PROVIDED PASSAGE:
Rugby parents with children in childcare may be worse off under changes to the benefits system, according to a cross-party group of councillors.
A specially-formed ‘task group’ believes that the new Universal Credit system will reward work – but that some in town will lose out. Rugby has been chosen as one of a handful of towns where the scheme will be tested in November.
Universal Credit will replace six of the main means-tested benefits and tax credits including JSA, income support, ESA, tax credits, housing benefit and support for childcare costs.
The borough council’s Universal Credit and Welfare Reform Task Group reported earlier this month that it is “clear from the calculations that Universal Credit would reward work.”
But the group added: “Some claimants with children in childcare would be worse off under the scheme.”
The councillors also discussed anomalies in payments. For example, as Universal Credit is calculated on a monthly basis, some salaries are often calculated on a four-weekly or weekly basis.
The group also highlighted “financial risk” and “reputational risks” for the council due to increasing rent arrears. In addition, members described the software package for the scheme as “currently very limited”.

REQUIRED TASK 1: In the Universal Credit article, how did the task group members describe the scheme's software package?
These rows are unrelated to the Universal Credit article.

(Some rows)
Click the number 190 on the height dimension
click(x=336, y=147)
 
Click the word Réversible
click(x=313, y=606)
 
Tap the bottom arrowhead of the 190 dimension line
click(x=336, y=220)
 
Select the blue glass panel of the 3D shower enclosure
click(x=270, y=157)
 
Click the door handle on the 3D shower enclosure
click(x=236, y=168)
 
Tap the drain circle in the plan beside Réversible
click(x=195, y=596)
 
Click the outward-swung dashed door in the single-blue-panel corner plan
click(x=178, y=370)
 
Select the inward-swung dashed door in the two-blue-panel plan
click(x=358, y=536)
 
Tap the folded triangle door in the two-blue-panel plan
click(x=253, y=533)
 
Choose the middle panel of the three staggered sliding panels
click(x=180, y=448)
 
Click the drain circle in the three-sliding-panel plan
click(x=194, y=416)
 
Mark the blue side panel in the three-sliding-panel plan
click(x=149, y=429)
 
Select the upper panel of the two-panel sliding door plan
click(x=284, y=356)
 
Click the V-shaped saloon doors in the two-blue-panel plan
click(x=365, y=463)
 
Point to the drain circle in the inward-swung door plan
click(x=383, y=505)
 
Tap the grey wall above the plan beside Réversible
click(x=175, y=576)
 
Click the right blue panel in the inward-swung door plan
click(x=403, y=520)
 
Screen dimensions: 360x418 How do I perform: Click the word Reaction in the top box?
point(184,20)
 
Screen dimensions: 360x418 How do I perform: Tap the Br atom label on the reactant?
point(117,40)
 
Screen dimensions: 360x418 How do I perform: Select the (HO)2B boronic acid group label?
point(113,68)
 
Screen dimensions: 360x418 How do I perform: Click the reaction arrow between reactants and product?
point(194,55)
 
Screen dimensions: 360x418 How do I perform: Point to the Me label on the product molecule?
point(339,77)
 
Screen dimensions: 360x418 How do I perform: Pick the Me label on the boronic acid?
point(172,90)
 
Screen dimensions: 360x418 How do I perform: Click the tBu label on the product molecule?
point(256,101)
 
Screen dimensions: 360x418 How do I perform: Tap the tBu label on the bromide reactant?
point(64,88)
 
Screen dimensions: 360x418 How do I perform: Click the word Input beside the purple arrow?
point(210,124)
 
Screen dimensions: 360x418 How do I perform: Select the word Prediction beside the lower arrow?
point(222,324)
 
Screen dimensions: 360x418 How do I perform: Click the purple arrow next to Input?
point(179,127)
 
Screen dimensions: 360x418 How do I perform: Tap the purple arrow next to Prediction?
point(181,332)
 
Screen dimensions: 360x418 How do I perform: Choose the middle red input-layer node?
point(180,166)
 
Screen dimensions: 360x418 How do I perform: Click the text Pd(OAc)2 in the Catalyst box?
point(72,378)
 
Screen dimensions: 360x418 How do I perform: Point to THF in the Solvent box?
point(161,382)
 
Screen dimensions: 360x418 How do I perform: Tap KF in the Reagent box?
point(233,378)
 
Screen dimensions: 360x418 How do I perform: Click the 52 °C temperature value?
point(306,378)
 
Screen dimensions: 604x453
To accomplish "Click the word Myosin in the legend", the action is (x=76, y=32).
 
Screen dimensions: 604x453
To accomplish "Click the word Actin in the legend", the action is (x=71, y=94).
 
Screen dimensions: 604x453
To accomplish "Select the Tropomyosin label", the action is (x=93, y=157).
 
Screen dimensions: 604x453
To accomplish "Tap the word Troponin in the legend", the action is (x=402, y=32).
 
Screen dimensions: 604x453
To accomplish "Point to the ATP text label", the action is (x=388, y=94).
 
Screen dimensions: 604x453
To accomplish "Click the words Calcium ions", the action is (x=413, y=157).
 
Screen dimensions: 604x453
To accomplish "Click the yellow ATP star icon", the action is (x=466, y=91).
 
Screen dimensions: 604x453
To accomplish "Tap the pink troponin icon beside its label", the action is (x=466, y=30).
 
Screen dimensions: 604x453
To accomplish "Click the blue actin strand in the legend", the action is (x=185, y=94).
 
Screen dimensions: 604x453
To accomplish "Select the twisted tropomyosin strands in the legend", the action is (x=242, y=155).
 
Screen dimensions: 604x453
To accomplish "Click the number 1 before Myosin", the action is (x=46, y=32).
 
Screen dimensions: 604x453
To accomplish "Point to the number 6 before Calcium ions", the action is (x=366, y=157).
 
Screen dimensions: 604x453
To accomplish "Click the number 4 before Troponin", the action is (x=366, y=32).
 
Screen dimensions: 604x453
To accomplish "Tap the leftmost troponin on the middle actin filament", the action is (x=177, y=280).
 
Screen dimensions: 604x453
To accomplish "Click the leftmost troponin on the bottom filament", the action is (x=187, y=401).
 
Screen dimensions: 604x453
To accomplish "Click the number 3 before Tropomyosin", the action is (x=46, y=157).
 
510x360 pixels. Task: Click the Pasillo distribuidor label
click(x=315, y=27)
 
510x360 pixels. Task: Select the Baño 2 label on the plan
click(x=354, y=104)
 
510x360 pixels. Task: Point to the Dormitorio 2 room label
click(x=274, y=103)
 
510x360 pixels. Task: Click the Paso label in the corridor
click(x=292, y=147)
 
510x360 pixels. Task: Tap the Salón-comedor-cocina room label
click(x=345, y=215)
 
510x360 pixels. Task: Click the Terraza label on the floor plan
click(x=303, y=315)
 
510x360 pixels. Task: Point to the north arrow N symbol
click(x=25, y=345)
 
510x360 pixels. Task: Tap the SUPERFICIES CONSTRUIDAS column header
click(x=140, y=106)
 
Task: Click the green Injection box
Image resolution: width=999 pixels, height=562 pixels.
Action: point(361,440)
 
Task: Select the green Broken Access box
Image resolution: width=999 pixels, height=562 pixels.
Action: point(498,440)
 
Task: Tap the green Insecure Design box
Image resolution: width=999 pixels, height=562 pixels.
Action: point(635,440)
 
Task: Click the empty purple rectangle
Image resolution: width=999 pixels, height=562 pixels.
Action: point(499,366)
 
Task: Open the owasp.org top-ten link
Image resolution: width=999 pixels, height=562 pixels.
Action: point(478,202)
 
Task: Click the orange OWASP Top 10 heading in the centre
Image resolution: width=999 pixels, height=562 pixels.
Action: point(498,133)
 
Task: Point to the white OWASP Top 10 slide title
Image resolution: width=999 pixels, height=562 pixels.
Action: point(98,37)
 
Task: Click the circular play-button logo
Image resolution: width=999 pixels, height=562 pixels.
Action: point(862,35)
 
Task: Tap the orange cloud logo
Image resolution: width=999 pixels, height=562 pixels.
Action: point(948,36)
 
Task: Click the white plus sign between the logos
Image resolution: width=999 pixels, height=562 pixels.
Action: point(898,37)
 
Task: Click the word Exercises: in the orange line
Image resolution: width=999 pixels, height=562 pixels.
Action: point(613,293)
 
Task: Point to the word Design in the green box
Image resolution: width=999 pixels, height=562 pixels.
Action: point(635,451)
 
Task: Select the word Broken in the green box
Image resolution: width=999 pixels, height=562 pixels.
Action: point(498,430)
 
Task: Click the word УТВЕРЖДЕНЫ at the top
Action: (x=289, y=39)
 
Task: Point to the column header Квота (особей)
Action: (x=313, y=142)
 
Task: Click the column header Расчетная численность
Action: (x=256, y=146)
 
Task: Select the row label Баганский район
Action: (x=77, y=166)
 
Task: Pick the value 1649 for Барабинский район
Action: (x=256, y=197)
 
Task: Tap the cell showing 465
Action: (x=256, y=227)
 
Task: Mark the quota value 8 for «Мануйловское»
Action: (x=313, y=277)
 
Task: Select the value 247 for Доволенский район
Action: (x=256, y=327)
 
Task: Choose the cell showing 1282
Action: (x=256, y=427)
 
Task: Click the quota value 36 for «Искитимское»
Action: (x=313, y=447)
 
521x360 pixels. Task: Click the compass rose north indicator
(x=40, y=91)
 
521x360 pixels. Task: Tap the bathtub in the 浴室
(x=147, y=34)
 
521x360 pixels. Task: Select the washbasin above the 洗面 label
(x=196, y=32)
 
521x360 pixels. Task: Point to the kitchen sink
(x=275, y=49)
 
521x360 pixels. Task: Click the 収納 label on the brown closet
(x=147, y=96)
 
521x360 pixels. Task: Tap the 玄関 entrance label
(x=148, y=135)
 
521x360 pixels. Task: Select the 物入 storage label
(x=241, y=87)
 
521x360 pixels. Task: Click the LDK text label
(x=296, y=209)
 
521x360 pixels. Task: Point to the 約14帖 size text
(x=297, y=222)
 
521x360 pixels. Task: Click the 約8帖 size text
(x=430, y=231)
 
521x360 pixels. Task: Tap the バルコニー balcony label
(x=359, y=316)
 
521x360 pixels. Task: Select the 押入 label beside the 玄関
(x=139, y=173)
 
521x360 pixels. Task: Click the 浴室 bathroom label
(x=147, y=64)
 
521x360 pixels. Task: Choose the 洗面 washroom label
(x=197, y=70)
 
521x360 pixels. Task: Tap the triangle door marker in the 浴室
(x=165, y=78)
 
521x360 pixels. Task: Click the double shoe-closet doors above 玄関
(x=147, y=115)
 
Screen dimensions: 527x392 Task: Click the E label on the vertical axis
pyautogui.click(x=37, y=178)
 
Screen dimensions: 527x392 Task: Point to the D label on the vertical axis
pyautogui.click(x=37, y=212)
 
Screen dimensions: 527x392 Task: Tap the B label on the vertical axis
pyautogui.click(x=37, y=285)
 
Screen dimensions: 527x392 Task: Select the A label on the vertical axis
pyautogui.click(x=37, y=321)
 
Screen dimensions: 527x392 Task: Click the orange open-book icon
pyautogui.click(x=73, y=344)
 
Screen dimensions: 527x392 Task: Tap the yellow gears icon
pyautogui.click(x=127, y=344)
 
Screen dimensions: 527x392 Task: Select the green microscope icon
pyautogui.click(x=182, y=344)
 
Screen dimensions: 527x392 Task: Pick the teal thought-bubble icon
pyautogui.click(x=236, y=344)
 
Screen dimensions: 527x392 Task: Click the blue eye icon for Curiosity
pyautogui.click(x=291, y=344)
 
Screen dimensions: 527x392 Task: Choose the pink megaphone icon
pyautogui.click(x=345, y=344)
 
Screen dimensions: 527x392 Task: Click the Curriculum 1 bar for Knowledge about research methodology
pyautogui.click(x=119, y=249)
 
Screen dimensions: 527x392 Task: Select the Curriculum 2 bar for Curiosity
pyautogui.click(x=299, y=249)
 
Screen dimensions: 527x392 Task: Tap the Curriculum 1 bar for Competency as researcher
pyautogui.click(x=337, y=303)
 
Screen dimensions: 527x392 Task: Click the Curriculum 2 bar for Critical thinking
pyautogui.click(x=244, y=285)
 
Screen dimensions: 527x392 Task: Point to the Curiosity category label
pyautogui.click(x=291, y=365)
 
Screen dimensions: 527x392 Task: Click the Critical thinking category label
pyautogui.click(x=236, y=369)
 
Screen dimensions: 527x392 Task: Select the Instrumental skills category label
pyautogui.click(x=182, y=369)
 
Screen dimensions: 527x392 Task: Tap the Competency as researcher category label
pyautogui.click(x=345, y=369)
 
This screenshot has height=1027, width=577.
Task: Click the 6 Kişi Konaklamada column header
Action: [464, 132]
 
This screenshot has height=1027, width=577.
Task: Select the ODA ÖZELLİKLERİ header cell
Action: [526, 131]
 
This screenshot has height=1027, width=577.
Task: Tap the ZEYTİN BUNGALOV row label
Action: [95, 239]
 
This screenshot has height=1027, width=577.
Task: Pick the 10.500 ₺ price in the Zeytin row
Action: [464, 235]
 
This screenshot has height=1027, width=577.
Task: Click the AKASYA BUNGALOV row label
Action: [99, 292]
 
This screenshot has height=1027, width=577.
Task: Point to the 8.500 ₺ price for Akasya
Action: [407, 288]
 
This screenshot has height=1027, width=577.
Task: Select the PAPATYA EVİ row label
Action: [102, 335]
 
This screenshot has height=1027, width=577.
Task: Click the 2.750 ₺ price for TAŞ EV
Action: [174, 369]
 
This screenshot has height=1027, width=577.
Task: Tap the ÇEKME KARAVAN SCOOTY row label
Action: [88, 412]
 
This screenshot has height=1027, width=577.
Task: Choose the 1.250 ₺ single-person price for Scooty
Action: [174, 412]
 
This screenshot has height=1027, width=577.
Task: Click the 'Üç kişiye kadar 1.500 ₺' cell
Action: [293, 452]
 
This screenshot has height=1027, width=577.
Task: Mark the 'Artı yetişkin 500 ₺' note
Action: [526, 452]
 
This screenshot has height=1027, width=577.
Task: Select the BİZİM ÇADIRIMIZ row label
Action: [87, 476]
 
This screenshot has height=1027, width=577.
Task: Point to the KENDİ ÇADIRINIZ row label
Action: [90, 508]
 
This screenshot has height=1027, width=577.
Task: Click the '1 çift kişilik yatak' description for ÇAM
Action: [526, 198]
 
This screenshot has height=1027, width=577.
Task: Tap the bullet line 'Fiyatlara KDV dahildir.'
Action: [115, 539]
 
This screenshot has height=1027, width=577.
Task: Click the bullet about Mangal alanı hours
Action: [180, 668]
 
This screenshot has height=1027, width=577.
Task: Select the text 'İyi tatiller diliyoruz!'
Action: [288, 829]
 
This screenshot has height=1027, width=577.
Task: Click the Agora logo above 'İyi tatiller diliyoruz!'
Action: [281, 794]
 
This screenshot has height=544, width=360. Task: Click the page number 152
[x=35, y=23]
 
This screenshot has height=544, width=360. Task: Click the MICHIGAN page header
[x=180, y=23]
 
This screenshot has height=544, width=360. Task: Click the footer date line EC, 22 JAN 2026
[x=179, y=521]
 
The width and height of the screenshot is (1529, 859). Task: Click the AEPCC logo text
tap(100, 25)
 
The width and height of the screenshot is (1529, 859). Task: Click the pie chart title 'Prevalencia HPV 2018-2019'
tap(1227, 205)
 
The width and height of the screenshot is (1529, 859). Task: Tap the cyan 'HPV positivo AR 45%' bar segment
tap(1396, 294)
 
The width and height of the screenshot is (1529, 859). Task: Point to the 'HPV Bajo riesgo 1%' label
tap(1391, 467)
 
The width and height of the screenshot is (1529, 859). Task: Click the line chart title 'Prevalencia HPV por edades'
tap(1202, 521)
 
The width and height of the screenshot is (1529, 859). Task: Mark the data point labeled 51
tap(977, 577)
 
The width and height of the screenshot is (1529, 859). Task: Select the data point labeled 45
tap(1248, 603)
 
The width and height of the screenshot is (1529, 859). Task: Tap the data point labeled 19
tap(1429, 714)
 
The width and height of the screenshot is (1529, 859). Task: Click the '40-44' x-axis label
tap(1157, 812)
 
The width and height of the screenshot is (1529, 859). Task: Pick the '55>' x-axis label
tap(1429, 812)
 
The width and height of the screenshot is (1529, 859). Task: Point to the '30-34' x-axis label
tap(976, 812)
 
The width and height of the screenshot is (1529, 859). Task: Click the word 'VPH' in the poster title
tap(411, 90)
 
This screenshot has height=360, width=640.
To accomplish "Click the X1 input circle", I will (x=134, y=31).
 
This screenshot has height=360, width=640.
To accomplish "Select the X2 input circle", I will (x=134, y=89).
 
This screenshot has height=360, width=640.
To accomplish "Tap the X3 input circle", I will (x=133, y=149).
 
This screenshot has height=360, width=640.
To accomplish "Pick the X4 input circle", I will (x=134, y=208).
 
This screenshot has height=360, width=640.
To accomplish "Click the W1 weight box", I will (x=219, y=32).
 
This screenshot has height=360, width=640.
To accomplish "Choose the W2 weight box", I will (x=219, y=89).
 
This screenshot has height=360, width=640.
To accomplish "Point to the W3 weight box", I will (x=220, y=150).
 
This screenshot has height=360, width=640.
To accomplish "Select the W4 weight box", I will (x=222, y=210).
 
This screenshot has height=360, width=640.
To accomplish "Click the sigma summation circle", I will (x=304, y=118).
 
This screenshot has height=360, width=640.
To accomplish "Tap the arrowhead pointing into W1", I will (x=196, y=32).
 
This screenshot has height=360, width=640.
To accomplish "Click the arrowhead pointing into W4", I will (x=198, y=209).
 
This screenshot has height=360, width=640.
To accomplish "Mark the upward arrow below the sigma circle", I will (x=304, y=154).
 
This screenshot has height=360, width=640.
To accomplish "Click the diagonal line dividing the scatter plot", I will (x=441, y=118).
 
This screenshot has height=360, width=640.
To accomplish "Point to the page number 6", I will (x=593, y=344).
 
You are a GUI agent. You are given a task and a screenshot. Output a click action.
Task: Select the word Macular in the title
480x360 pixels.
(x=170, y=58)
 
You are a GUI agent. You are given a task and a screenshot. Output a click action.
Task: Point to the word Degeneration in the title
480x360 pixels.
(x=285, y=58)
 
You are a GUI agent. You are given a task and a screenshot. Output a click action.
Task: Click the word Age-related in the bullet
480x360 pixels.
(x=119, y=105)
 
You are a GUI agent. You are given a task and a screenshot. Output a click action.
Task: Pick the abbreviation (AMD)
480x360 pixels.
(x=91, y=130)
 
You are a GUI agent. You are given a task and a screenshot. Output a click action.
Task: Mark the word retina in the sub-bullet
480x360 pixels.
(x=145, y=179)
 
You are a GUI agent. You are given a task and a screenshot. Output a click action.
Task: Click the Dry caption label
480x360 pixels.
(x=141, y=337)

REQUIRED TASK 2: Rewrite the rows between the line containing "Screen dimensions: 360x418 How do I perform: Tap the purple" and the line containing "point(306,378)", inclusive, as a JSON list of strings with one string per line and blank lines omitted.

RESPONSE 1: They described it as "currently very limited."

RESPONSE 2:
[
  "Screen dimensions: 360x418 How do I perform: Tap the purple arrow next to Prediction?",
  "point(181,332)",
  "Screen dimensions: 360x418 How do I perform: Choose the middle red input-layer node?",
  "point(180,166)",
  "Screen dimensions: 360x418 How do I perform: Click the text Pd(OAc)2 in the Catalyst box?",
  "point(72,378)",
  "Screen dimensions: 360x418 How do I perform: Point to THF in the Solvent box?",
  "point(161,382)",
  "Screen dimensions: 360x418 How do I perform: Tap KF in the Reagent box?",
  "point(233,378)",
  "Screen dimensions: 360x418 How do I perform: Click the 52 °C temperature value?",
  "point(306,378)"
]